▸ **WORK REQUIRED**:
Rewrite the part that opens with the line containing "Census [523, 533]" and closes with the line containing "income (659, 841)", switching "center point" to "middle". Leave everything else in those lines unchanged, and return only that part.

==================================================

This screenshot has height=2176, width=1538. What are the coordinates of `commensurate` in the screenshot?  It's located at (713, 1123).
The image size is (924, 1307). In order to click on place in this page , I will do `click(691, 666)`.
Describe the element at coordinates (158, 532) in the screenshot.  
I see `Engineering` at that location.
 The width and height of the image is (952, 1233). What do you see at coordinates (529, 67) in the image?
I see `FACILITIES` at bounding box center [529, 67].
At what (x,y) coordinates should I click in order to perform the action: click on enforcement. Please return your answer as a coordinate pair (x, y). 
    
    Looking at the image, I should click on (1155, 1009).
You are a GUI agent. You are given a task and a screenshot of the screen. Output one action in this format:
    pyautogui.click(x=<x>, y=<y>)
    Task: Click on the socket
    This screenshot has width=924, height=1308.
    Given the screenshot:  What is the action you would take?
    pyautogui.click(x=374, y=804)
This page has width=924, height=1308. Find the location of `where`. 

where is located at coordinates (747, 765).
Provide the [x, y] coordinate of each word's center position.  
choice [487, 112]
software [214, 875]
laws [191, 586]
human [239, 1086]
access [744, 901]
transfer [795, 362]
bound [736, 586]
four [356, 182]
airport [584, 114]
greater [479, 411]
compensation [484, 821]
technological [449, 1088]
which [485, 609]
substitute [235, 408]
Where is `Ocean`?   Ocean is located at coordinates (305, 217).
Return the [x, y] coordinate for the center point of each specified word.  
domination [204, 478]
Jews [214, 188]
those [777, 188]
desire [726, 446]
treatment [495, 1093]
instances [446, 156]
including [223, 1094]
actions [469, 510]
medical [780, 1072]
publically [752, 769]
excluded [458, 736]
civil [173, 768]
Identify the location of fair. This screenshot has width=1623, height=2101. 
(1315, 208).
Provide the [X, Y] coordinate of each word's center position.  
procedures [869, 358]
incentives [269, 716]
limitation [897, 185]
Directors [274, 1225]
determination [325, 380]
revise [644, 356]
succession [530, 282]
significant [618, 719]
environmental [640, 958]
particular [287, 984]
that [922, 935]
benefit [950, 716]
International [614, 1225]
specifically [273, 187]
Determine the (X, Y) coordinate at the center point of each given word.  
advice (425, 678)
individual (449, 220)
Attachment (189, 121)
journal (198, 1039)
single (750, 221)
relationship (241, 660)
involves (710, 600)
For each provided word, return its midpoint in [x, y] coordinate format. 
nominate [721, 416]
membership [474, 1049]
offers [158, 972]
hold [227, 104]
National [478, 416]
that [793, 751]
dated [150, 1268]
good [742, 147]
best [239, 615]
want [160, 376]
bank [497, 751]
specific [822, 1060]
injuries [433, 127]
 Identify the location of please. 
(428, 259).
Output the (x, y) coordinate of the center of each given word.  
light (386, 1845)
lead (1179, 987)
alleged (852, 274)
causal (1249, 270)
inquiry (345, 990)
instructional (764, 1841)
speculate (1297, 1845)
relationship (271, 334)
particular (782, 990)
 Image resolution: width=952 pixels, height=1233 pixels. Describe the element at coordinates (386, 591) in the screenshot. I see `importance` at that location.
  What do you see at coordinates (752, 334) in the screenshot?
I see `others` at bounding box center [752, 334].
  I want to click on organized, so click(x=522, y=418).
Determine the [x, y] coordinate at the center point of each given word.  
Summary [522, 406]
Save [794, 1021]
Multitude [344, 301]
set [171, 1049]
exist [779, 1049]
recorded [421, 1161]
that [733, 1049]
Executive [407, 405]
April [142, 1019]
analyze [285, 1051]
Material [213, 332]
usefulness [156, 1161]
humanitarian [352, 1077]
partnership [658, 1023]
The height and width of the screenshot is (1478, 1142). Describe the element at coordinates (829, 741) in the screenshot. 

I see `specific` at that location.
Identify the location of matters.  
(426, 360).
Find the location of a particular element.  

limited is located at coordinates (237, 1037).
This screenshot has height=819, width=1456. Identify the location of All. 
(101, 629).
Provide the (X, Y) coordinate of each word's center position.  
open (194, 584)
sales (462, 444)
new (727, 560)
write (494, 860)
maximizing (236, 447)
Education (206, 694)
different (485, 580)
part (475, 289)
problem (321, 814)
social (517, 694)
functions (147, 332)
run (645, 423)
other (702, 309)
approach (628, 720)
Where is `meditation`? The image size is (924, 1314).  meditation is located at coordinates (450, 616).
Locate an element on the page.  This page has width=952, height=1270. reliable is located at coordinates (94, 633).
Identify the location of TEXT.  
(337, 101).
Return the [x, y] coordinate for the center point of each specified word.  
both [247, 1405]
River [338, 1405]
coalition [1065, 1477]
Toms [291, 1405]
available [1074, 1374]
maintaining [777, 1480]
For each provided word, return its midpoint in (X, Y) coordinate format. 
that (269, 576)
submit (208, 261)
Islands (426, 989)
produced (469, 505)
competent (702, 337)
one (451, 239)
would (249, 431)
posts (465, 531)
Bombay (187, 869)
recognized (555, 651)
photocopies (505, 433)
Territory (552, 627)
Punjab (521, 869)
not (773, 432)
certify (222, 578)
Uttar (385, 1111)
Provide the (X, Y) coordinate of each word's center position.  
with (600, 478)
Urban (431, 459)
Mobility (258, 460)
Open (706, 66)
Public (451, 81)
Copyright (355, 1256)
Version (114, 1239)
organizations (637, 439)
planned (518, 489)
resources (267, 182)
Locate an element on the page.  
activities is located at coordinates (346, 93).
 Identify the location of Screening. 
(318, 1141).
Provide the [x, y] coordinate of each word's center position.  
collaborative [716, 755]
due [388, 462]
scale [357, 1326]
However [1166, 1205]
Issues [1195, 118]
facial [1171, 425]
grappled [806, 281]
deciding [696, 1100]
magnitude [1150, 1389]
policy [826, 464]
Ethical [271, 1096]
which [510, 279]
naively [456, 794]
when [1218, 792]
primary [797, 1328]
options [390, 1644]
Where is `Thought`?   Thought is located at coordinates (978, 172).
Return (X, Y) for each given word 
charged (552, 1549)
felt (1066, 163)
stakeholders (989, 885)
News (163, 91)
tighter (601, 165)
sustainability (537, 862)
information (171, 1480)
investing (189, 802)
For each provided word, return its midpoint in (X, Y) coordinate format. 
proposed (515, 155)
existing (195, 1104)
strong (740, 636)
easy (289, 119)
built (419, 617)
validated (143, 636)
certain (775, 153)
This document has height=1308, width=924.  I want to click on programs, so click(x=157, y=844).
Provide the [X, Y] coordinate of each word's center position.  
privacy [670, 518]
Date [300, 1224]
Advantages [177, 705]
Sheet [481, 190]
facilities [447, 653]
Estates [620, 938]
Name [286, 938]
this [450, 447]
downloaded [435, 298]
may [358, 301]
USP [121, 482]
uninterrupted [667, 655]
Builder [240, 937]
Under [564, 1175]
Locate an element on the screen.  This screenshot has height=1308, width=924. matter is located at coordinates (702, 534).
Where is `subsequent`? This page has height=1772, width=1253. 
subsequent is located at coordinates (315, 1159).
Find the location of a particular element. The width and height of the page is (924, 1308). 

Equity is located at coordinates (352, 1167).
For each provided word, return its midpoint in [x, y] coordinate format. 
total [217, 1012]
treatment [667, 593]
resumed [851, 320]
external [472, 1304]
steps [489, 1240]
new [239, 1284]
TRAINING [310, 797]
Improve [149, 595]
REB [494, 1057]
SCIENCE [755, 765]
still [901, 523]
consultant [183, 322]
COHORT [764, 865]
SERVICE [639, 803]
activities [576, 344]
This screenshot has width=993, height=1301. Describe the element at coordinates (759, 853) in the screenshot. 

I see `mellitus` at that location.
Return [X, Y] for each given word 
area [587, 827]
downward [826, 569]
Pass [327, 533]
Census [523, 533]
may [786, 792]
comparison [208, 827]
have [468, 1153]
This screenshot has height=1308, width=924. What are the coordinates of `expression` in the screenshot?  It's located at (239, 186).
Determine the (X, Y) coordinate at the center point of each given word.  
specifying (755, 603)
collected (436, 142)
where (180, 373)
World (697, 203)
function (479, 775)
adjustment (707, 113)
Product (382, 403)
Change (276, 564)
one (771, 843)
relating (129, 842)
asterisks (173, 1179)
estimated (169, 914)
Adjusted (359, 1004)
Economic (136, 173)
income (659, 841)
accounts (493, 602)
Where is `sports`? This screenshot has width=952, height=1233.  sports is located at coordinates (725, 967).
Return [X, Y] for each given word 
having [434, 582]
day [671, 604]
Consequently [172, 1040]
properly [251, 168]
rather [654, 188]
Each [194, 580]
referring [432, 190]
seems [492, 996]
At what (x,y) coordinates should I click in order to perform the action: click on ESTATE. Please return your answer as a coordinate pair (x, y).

==================================================

▸ **RESULT**:
Census [523, 533]
may [786, 792]
comparison [208, 827]
have [468, 1153]
This screenshot has height=1308, width=924. What are the coordinates of `expression` in the screenshot?  It's located at (239, 186).
Determine the (X, Y) coordinate at the middle of each given word.  
specifying (755, 603)
collected (436, 142)
where (180, 373)
World (697, 203)
function (479, 775)
adjustment (707, 113)
Product (382, 403)
Change (276, 564)
one (771, 843)
relating (129, 842)
asterisks (173, 1179)
estimated (169, 914)
Adjusted (359, 1004)
Economic (136, 173)
income (659, 841)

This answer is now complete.